The necessity of having those conversations will only increase. The U.S. Department of Agriculture says the number of U.S. farmers older than 65 grew by nearly 22 percent between 2002 and 2007. Farmers 75 and older outnumber those under 25 in the country 5-1.
Anderson, a 21-year-old junior, returns to the farm that's 30 miles east of campus on the weekends to help out. When it's time to harvest the rows of soybeans and corn, he makes the same trip three to four times weekly. He also sells corn from his own small patch of land at a roadside stand in front of the family home, a part-time summer job he's done since he was nine that helps pay for college.

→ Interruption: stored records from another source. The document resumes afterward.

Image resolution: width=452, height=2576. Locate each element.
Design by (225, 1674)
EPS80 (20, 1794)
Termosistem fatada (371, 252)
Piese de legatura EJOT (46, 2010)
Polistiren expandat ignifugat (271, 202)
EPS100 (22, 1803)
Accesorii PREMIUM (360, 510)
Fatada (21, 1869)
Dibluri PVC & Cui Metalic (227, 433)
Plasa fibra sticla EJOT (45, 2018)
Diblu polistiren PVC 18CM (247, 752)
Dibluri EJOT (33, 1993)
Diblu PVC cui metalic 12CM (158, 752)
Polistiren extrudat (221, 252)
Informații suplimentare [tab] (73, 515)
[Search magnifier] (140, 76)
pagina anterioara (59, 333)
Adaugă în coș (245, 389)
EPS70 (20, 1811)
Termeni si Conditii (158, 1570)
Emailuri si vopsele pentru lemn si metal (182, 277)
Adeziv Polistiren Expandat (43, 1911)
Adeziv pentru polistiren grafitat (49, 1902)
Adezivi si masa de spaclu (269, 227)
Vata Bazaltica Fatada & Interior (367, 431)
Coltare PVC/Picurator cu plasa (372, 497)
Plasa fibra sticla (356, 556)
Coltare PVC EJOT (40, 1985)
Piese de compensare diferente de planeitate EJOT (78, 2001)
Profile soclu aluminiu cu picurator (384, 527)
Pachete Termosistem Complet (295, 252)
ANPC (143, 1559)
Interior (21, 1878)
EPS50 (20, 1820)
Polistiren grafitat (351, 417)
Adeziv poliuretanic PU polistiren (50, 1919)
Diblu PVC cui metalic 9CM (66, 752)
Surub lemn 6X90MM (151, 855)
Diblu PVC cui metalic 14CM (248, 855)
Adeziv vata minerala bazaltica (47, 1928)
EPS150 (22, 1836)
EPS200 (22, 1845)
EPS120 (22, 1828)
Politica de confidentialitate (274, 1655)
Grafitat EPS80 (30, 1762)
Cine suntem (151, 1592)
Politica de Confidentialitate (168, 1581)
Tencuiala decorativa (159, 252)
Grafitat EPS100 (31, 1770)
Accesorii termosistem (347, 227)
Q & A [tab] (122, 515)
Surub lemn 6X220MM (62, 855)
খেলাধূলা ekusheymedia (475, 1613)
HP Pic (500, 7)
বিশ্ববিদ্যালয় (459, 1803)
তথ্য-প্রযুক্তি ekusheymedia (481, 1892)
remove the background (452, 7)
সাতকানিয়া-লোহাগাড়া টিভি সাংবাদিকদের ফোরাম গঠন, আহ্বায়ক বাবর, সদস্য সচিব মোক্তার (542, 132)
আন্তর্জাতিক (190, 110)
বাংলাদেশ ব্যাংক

After graduation, he hopes to add 50 to 100 head of cattle and grow the family operation by another 500 acres, as well as sell seeds for supplemental income. He said Moore's class has given him the financial tools to support that decision.
"In high school, I didn't expect to get back on the farm. It seemed like times were getting tough," Anderson said. "And at Mizzou, I saw all these other farm kids who couldn't come back. But this is what I've grown up doing, it's what I have a passion for."Dale Nordquist, associate director of the Center for Farm Financial Management at the University of Minnesota, said Missouri's practical approach to understanding farm finances is relatively uncommon at large, land-grant universities where both students and professors are more likely to concentrate on theoretical approaches as opposed to practical solutions, and the use of personal data can still be seen as an intrusion. Beyond the nuts and bolts of finances, he said such training can serve an equally valuable purpose: It forces farm families to prepare their sons and daughters to take over the business.